Je fis un rapide calcul mental. Si on avait pris six mois de taule pour recel de dictateur en cavale, on risquait tellement pour mise en danger non intentionnelle de l'espèce humaine qu'il faudrait une machine à voyager très loin dans le futur pour assister à notre sortie de prison.
— Bon allez, cassez-vous, conclut Anderson à notre grande surprise, et notre encore plus grand soulagement. Mais ne recommencez plus. De toute façon, on sait que vous n'avez plus recommencé. Vous ne deviendrez jamais richissimes, mais voyez le bon côté des choses. N'étant plus responsables de la disparition des dinosaures, ni les premiers à tourner le remake de Star Wars, le GWF et les Adorateurs de Boba Fett n'ont plus aucune raison de vous harceler.
— Alors c'est tout ? On se tient à carreau et on n'en parle plus ?

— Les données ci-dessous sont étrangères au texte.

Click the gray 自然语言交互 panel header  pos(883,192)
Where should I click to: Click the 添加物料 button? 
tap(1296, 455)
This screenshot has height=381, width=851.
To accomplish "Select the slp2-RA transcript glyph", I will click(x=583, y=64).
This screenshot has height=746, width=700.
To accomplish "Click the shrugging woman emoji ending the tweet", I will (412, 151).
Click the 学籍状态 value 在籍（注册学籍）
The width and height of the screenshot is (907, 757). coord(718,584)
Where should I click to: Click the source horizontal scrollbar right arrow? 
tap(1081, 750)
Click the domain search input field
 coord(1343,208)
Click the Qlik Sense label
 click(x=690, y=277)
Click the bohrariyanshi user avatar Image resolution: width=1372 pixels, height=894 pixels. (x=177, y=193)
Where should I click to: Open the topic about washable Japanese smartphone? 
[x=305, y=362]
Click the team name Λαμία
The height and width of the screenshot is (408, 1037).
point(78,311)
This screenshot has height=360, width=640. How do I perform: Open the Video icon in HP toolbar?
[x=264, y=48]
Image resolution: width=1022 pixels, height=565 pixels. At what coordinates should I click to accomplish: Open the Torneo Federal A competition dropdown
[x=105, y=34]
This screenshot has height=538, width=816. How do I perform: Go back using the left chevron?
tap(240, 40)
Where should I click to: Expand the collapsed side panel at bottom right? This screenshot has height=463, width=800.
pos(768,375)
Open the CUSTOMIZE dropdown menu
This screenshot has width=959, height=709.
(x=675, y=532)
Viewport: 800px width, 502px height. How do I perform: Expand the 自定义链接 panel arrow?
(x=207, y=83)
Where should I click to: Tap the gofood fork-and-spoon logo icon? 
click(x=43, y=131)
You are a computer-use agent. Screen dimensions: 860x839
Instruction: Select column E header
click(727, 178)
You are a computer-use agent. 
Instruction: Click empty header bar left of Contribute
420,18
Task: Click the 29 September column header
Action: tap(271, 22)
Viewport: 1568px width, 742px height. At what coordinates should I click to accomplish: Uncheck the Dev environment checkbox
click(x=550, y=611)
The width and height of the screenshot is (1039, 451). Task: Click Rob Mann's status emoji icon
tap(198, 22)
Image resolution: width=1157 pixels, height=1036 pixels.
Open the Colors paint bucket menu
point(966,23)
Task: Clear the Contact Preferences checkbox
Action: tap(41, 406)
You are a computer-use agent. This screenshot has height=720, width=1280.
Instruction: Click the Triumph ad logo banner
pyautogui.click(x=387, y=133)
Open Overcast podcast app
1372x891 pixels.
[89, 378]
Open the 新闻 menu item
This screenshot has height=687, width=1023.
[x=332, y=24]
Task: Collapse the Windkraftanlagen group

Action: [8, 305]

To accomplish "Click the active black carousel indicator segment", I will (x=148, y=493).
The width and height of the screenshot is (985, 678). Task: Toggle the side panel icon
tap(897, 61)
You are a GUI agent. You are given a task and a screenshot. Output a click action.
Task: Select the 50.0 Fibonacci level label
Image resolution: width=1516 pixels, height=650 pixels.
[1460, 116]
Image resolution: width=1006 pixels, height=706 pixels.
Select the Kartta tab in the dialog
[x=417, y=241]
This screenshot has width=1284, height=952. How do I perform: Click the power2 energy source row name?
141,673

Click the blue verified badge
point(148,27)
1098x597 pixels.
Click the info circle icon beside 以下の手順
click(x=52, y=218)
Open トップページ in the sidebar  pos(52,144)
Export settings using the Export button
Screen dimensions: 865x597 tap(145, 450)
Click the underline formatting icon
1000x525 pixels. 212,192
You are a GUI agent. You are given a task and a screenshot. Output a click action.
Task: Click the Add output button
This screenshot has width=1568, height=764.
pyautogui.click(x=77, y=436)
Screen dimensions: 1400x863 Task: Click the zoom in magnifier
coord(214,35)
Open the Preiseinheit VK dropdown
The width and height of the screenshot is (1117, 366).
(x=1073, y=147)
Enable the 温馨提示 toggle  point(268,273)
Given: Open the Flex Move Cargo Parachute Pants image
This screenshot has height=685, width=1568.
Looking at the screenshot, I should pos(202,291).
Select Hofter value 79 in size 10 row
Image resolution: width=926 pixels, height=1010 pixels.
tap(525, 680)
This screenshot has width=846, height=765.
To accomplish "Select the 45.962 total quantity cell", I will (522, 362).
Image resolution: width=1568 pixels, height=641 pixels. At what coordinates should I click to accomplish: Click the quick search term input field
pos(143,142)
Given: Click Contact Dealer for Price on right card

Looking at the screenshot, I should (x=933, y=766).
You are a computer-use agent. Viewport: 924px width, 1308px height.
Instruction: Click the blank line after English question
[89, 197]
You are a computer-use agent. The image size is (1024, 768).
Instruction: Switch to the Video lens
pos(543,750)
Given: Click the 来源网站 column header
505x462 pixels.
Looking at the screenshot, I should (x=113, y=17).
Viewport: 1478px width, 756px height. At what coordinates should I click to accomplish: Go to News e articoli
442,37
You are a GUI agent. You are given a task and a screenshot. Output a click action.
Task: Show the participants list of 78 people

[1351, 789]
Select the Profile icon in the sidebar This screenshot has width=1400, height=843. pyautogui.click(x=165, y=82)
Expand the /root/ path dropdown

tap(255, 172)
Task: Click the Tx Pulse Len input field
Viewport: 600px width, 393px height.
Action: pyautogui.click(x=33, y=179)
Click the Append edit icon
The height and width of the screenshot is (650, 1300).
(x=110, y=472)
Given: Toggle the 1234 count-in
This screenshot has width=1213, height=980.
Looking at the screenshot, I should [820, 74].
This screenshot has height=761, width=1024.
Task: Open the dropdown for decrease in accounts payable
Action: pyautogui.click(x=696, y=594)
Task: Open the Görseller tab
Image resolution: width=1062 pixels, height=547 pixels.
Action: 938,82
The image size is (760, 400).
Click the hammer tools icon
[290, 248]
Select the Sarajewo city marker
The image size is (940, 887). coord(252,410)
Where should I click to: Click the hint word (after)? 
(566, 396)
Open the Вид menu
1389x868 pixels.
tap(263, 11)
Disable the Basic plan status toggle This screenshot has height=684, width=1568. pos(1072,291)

Anderson sourit. Ce n'est jamais bon signe quand le flic qui vient de vous arrêter sourit ainsi.
— Il reste un dernier petit détail à régler pour que l'Histoire reprenne son cours originel. Avant que nous ne confisquions la machine du Docteur Khi, vous allez remettre tous les dinosaures que avez pris exactement là où vous les avez trouvés. Du dernier jusqu'au premier. »
* * *
Comme je vous l'expliquais, remettre les dinosaures à leur place est le pire boulot que j'ai jamais eu à effectuer. Ce n'est pas tellement la nature de la corvée qui est en cause (quoi qu'elle paraisse bien ingrate à l'ex futur homme le plus riche de l'Univers), mais à cause de l'appréhension : et si on se rencontrait nous-mêmes pendant l'opération ? Oh, ce n'est pas le paradoxe temporel qui me perturbe, non. Quand on a failli causer l'extinction quantique de sa propre espèce, on n'est plus à ça près.
Non : le véritable problème, c'est que ce n'est déjà pas facile tous les jours de travailler avec mon associé. Alors, me coltiner en plus un deuxième Murphy ?
Plutôt me faire boulotter par le dernier des vélociraptors.
D'ailleurs, on vient juste de le relâcher.